News of Ingram's arrest had shocked his former colleagues at Goldman Sachs and Deutsche Bank. Corzine told The New York Times that Ingram's arrest was "a tragedy... When I found out, I was shocked. People recruited him and brought him into the business. I'm disappointed." One banker told the New York Observer: "I literally spat my coffee across the table when I read the story."

In July 2001, Ingram was indicted on federal charges of money laundering. Apart from the attempted laundering of $2.2 million, federal authorities accused Ingram of laundering $350,000 in 1999. Ingram was expected to face up to 10 years in prison. In August 2001, Ingram pled guilty to the charge. As part of his plea agreement, Ingram agreed to reimburse the U.S. government $185,000 and to testify against Moshen and Malik. On November 30, Ingram was sentenced to eighteen months in federal prison, and ordered to pay a $20,000 fine. After the sentencing, Ingram offered a brief apology, stating he was sorry he had disappointed his family. He was released from prison in 2004.

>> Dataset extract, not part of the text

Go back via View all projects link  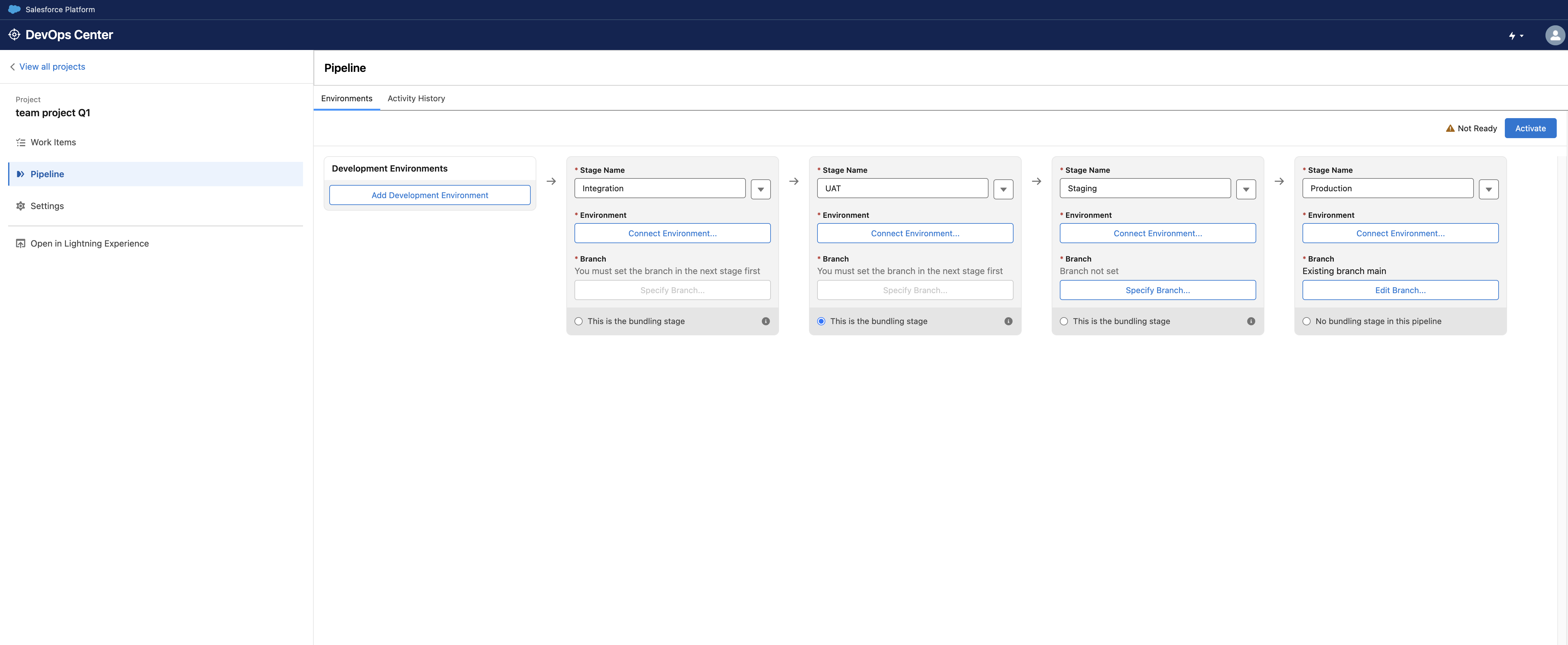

Following his prison release, Ingram returned to working in finance and has made investments in the legalized cannabis industry.

==Personal life==
During his studies at Stanford, Ingram married Aleta Hayes, but a close friend recalled the marriage lasted about a year. In 1988, Ingram next married Demetra Harrison, a Goldman Sachs back-office accountant, in which they had one son. They were divorced by 1996. Before he married Harrison, Ingram had another son with a woman he once lived with in Brooklyn. In September 1998, Ingram married Deann Absolam, a fashion model, who was nicknamed "Sparkle". During his trial conviction hearings, the couple had filed for divorce.